▸ PROVIDED TEXT

Well i have been trawling through the posts on here and the numerous sites on the net over this fascinating subject of Bee keeping.

I was quite taken on by it all and the little beasts and was very enthusiastic about starting the hobby myself.

So much so that i have enquired with a member on here and also a few internet sellers about purchasing a Nuc to start off with next spring. I am quite handy with wood and have some stores of marine ply and was even going to build a Hive from scratch over the winter.

The next step was to arrange a Bee Keeping Course at first opportunity.

ANYWAY

You will note the above in past tense!

Having read the posts and comments under the thread "A very sobering experience" on the Stickies section, i have to admit i am rather put-off.

I guess i am quite scared of being stung. I have been stung before as a child (some 30 odd years ago) and again about 5yrs ago on the neck. The latter occasion i did not know what it was that stung me. All i know it was either a wasp or a bee and it hurt like buggary! Almost like being punched in the jaw! It did swell and ached but went away after a day or so. There was no sting left behind.

I have read on here that the bees can sting through protective suits and gloves??

My wife has indicated that she will assist the hobby only so far in that she will help brush me down after i have finished messing with the hive. She reckons seeing the moving mass of insects would freak her out!

Dont know what to do.

▸ DATA
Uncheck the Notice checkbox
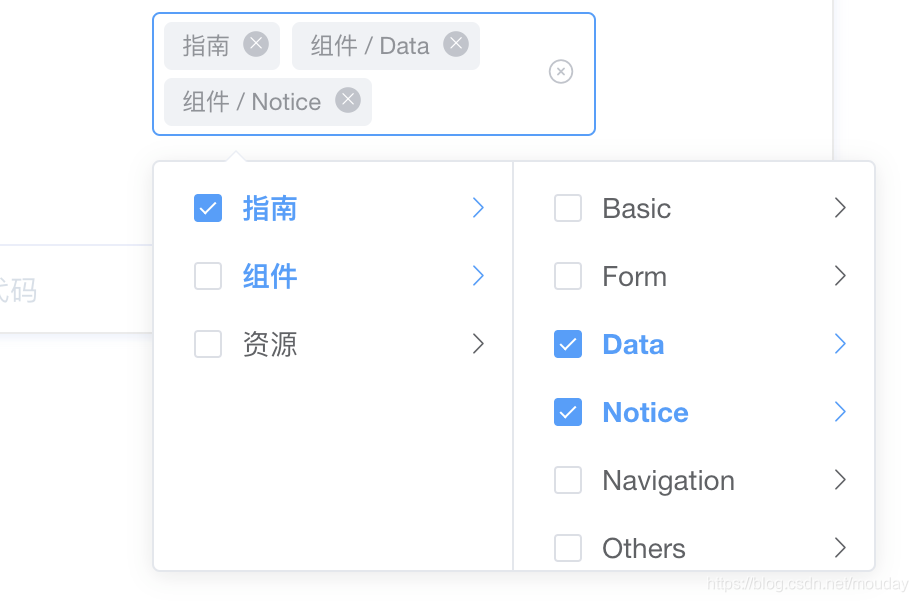The width and height of the screenshot is (918, 602). tap(568, 412)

▸ TASK LIST
a - Check each statement against the beekeeping post and answer yes or no, quoting the words that decide it: (i) the writer intended to start with a Nuc next spring; (ii) the sting about 5 years ago was left in the neck; (iii) the writer's wife offered to help handle the hive.
b - From the beekeeping post, list every step toward starting the hobby that the writer had taken or planned before being put off.
c - Carry on the beekeeping post from its last line.

▸ ANSWERS TO THE EXERCISES
a -
(i) Yes: "purchasing a Nuc to start off with next spring."
(ii) No: "There was no sting left behind."
(iii) No: "she will help brush me down after i have finished messing with the hive."

b -
- Enquiring with a forum member and some internet sellers about purchasing a Nuc for next spring
- Building a Hive from scratch over the winter, using stored marine ply
- Arranging a Bee Keeping Course at the first opportunity

c -
We live in a detached house in a little village in Warwickshire next to a farm. There are no adjoining houses but a few gardens are nearby say within 500yrds and even then seperated by about a 12' hedge.

I was going to position the hive behind the garage which is a 7' grass strip flanked by a Barn used to store machinery and Corn.

One of my concerns is that if the bees ever swarm, will they not make a lovely nest either in the garage eaves or barn roof? (there must be lots of nice little holes behind the guttering)

I was going to place a bamboo screen about 7' high on the open ends of the grass strip to persuade the bees to gain height quickly above the farm-access track.

My wife and i are i guess what you could say conservationists although not vegie (is this relevant? :bigear: ) and we are all for the preservation of Bees for the environment.

Indeed we also have several pigs in a nearby field and a rather large veg garden. We would have loved to have had some of our own honey and wax.


Has anybody any comments? Suggestions?

As it stands i am kind of steering to the opinion that it was a nice thought but perhaps best to leave this hobby to somebody more thick skinned!

Am i right about the nesting in the roof issue?

Look forward to hearing from you all soon.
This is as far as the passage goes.